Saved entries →
*-*-*

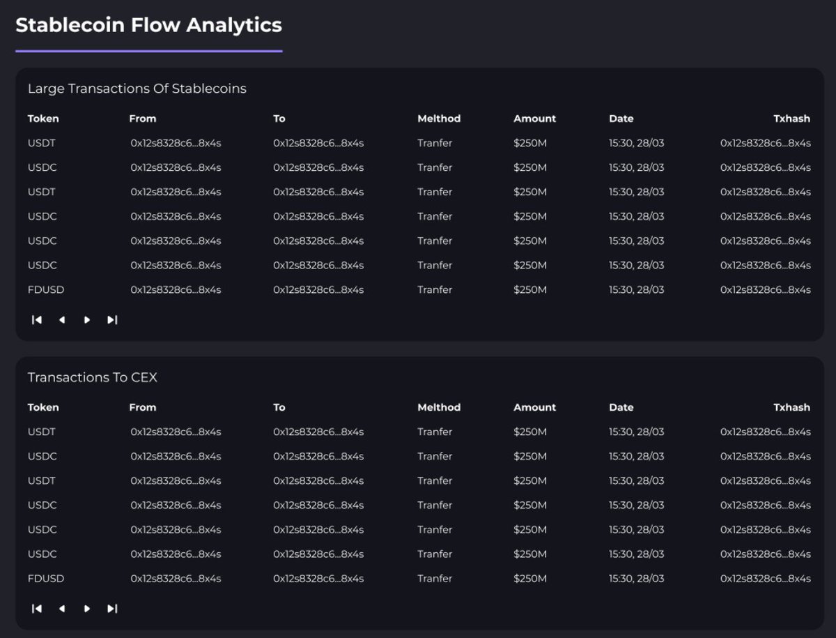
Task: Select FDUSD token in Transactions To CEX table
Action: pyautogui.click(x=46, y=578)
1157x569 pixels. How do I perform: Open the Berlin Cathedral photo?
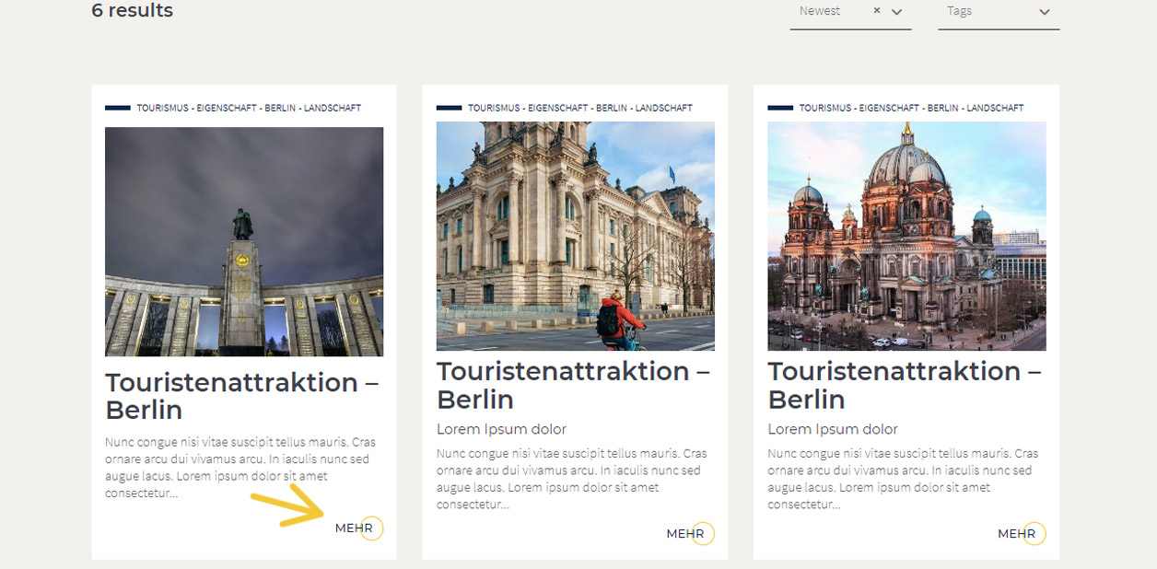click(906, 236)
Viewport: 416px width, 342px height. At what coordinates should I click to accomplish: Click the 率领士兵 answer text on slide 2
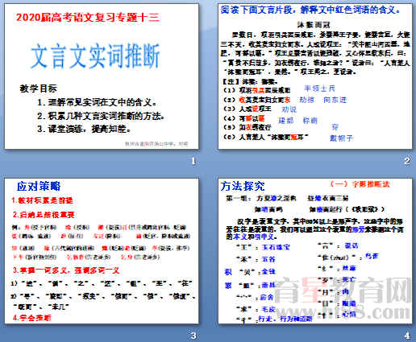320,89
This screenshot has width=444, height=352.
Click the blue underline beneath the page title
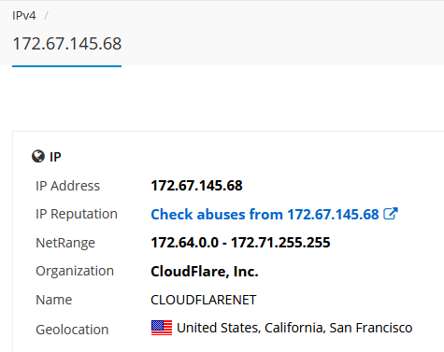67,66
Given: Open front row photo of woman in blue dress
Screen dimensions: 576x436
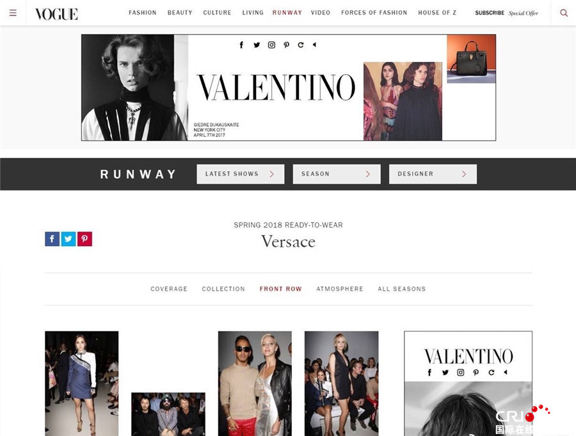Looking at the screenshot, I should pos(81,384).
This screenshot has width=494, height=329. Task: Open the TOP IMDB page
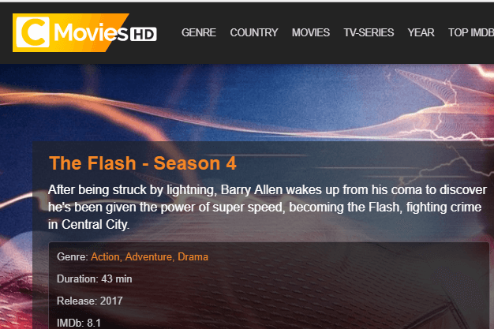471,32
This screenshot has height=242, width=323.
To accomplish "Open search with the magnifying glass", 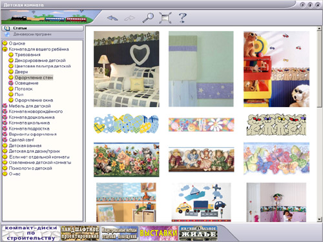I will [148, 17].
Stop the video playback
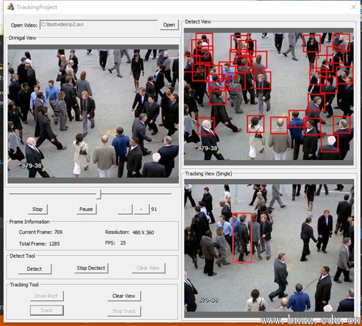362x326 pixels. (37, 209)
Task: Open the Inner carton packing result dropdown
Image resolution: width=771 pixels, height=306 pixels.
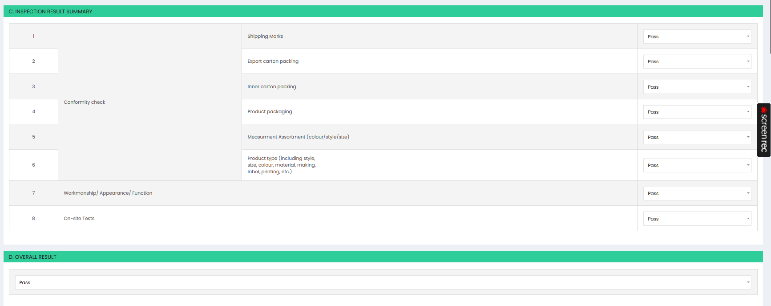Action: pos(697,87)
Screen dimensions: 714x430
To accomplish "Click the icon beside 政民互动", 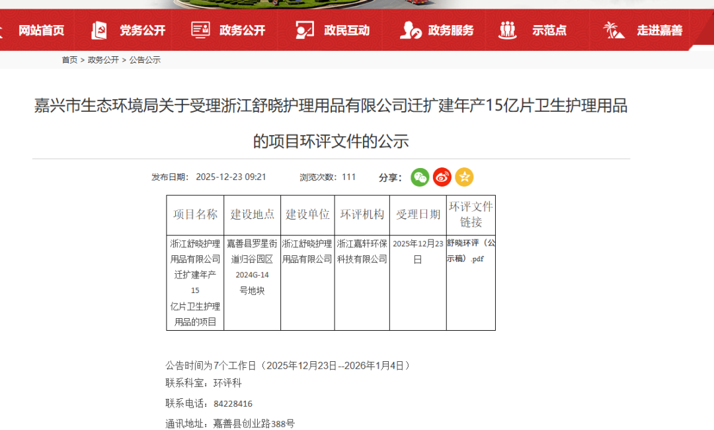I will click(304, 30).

*-*-*

Assigned task →
Your answer should be the lines above, word for word, from the line with "Given: Open front" through the line with "This screenshot has height=242, width=323.", minus the pictures.

Response for this exercise →
Given: Open front row photo of woman in blue dress
Screen dimensions: 576x436
Looking at the screenshot, I should pos(81,384).
This screenshot has width=494, height=329. Task: Open the TOP IMDB page
471,32
This screenshot has height=242, width=323.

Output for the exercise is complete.